**WORK TO COMPLETE**
Within the data that follows, how many lines contain the word "Select"? Reply with only the number.
---------- DATA SHOWN
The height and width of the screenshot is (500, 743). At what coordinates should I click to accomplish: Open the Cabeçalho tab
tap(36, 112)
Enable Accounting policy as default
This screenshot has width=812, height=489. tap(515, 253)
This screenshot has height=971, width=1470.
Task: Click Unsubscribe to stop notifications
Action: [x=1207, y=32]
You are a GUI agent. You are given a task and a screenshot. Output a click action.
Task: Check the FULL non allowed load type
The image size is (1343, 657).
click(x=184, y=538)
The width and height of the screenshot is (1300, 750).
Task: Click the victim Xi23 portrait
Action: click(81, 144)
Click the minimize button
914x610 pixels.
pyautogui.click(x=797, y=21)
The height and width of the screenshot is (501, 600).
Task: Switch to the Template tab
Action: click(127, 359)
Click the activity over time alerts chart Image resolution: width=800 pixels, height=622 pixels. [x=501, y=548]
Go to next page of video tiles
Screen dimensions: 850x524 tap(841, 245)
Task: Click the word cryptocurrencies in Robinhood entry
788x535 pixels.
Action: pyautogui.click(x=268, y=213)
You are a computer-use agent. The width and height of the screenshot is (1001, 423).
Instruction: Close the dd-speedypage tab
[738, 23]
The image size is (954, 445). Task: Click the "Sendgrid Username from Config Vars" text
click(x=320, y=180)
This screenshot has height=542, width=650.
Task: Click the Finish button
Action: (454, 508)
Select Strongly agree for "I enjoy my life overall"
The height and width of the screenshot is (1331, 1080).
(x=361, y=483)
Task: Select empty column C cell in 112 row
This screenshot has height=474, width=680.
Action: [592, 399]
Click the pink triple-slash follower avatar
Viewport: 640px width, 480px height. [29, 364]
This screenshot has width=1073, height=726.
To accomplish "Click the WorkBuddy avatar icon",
--------------------
**WRITTEN ANSWER**
2